Bantah Dugaan Korupsi, Para Mantan Anggota DPRD Kota Banjar Datangi Inspektorat. Foto/Hermanto.PasundanNews.com

BERITA BANJAR, PASUNDANNEWS.COM – Sejumlah perwakilan mantan anggota DPRD Kota Banjar periode 2017-2021 mendatangi Kantor Inspektorat Kota Banjar, Jumat (13/2/2026).

Kedatangan mereka untuk memberikan klarifikasi sekaligus membantah tudingan korupsi berjamaah yang menyeret 48 nama mantan wakil rakyat tersebut dalam kasus tunjangan perumahan DPRD Kota Banjar.

Di tengah proses hukum yang masih berjalan dengan nilai kerugian negara mencapai 3,5 miliar rupiah, para mantan legislator itu menyatakan diri sebagai pihak yang dirugikan akibat terbitnya Peraturan Walikota (Perwal) Nomor 5.a Tahun 2017.

Mereka menilai aturan tersebut bertentangan dengan Peraturan Pemerintah yang terbit pada tahun yang sama, sehingga menimbulkan persoalan hukum di kemudian hari.

Salah satu mantan anggota DPRD, Soedrajat Argadireja, yang turut masuk dalam daftar penerima tunjangan sebesar 28,7 juta rupiah, menyuarakan kekecewaan atas framing negatif yang menempatkan mereka sebagai koruptor.

Baca Juga :Kasus Korupsi Tunjangan DPRD Kota Banjar Naik Penyidikan, Kejari Bidik 48 Anggota Dewan

“Kami datang ke Inspektorat ingin mengonfirmasi. Seolah-olah kami mantan anggota sudah terframing korupsi berjamaah. Padahal, kami justru bagian dari korban sebuah aturan, yakni Perwal nomor 5.a tahun 2017,” tegas Soedrajat yang kerap disapa Ajat Doglo ini kepada awak media.
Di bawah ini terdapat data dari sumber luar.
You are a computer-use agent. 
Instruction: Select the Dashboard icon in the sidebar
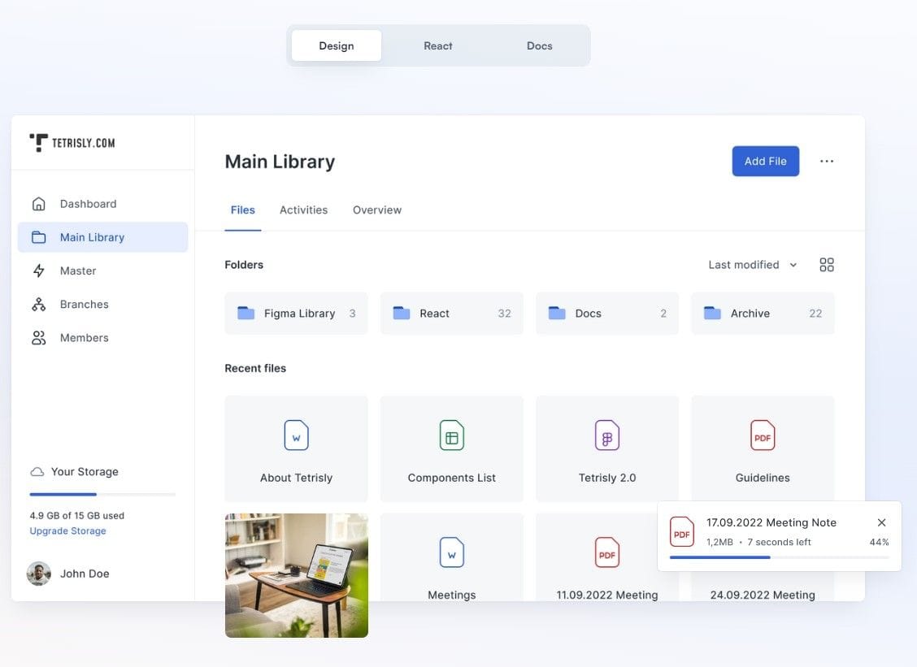(38, 203)
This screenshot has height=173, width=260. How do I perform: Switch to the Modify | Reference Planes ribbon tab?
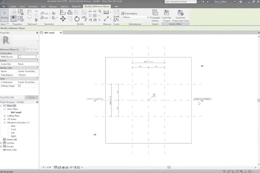[x=97, y=6]
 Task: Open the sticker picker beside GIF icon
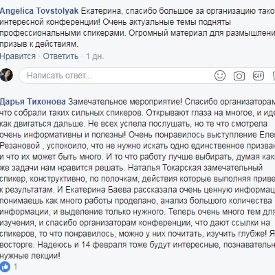pos(274,76)
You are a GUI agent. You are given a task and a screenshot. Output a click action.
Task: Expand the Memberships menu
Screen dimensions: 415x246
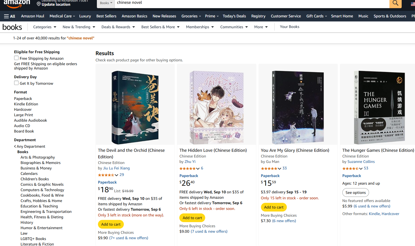point(200,27)
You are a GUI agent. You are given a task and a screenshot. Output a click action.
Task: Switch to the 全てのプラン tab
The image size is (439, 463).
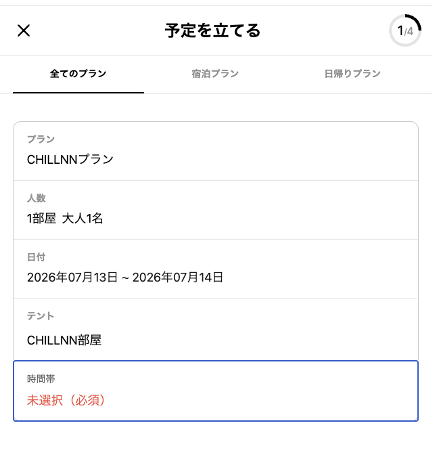(78, 74)
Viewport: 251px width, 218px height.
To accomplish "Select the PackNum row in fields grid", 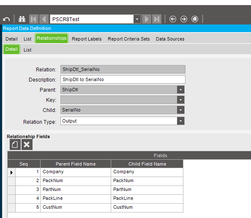I will point(95,180).
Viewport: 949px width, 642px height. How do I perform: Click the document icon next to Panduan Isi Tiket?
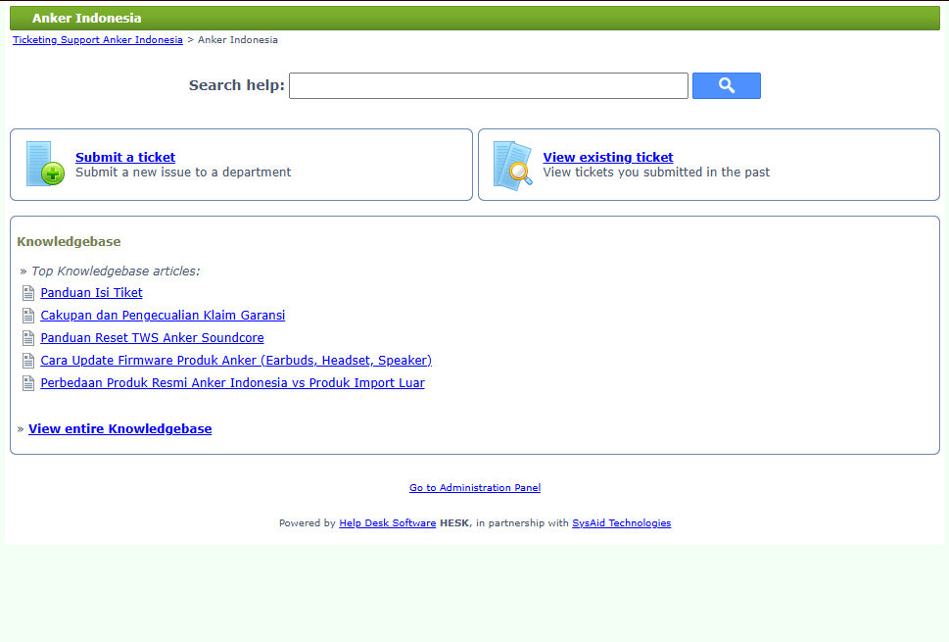click(28, 292)
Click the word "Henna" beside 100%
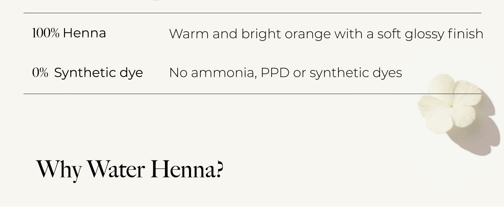The height and width of the screenshot is (207, 504). coord(84,33)
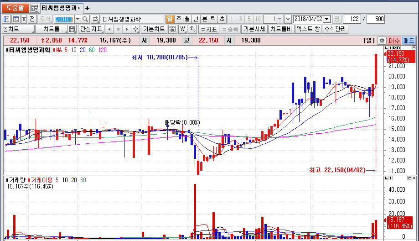Viewport: 419px width, 241px height.
Task: Expand the stock code dropdown arrow
Action: click(78, 19)
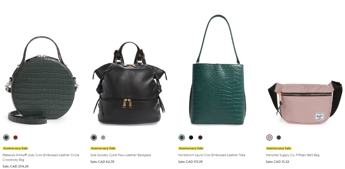Open Rebecca Minkoff Jody Croc Crossbody Bag link
Viewport: 345px width, 169px height.
(x=41, y=157)
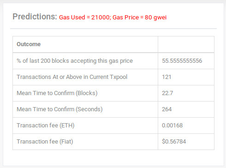Image resolution: width=226 pixels, height=168 pixels.
Task: Click the red Gas Used = 21000 text
Action: click(x=84, y=18)
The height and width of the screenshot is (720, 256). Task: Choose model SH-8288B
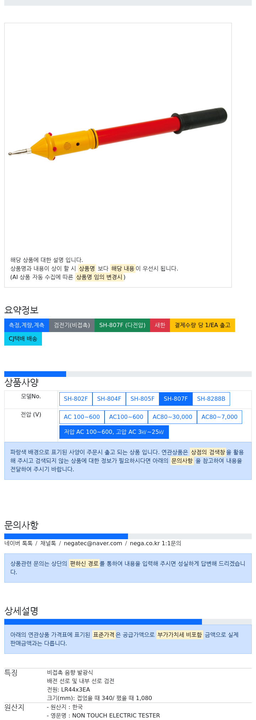pyautogui.click(x=211, y=399)
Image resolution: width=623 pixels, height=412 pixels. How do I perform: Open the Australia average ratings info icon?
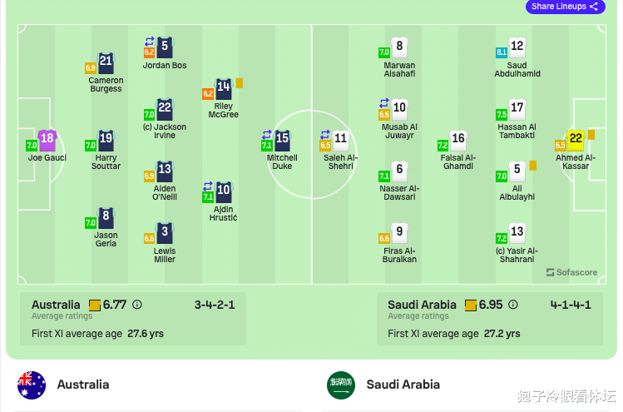pyautogui.click(x=137, y=305)
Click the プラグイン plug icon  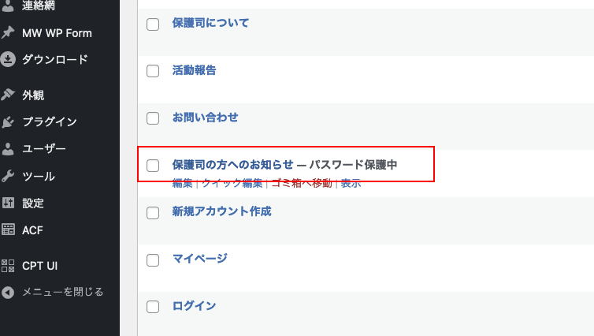[8, 122]
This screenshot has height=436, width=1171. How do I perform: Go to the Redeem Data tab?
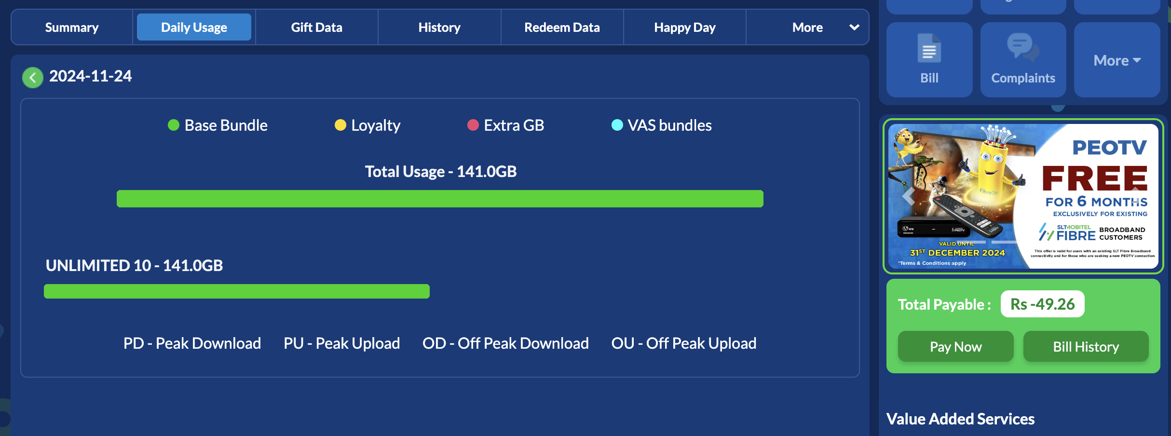pos(562,27)

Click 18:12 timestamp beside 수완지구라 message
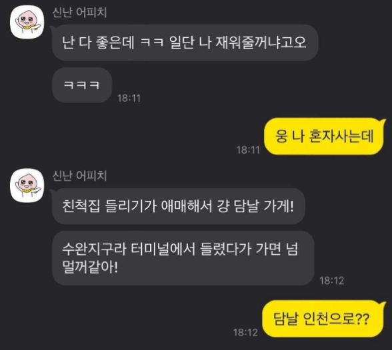click(332, 281)
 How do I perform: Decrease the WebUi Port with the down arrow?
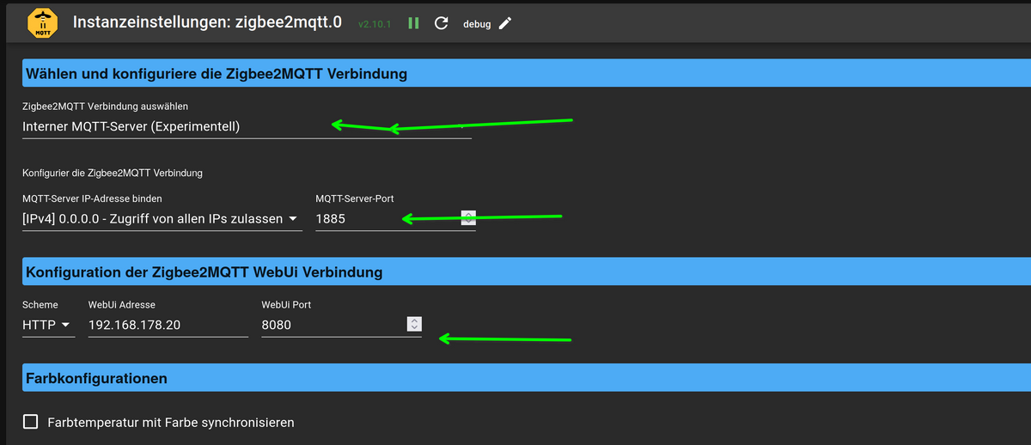(x=415, y=328)
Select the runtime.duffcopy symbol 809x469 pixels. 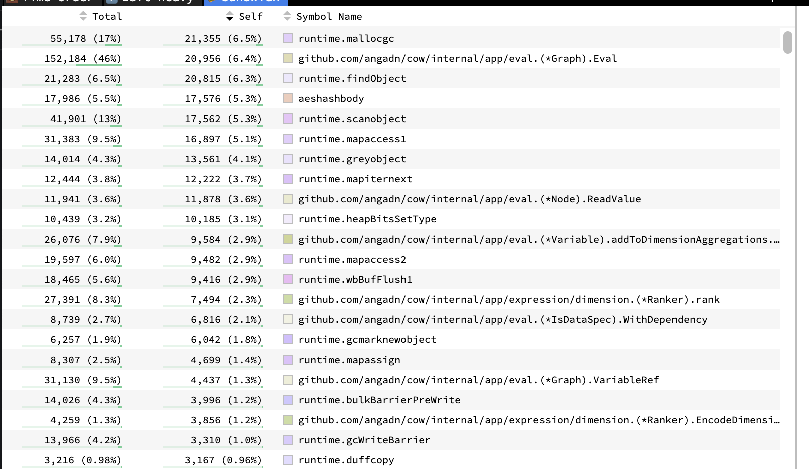[x=346, y=460]
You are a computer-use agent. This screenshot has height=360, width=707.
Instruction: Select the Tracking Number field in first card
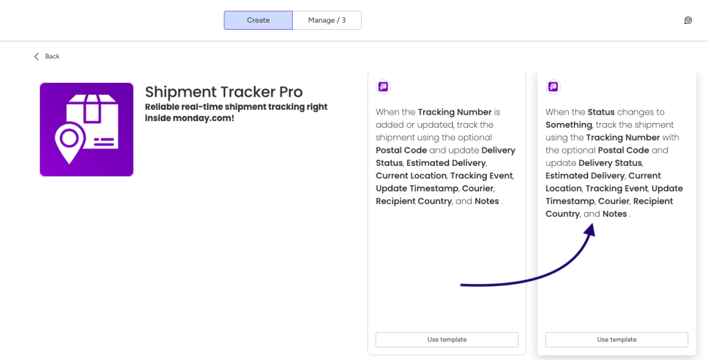454,112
Ia menjelaskan, selama 2017 hingga pertengahan 2018, komponen listrik, air, telepon, dan internet dimasukkan ke dalam tunjangan perumahan berdasarkan Perwal tersebut.

Sementara itu, regulasi di tingkat pusat menyatakan komponen tersebut tidak termasuk dalam skema tunjangan. DPRD, kata dia, sempat melakukan penyesuaian melalui Perda pada Agustus 2017, namun perubahan Perwal baru dilakukan setahun kemudian.

Soedrajat menambahkan, polemik yang muncul seharusnya tidak serta-merta dibebankan kepada anggota dewan.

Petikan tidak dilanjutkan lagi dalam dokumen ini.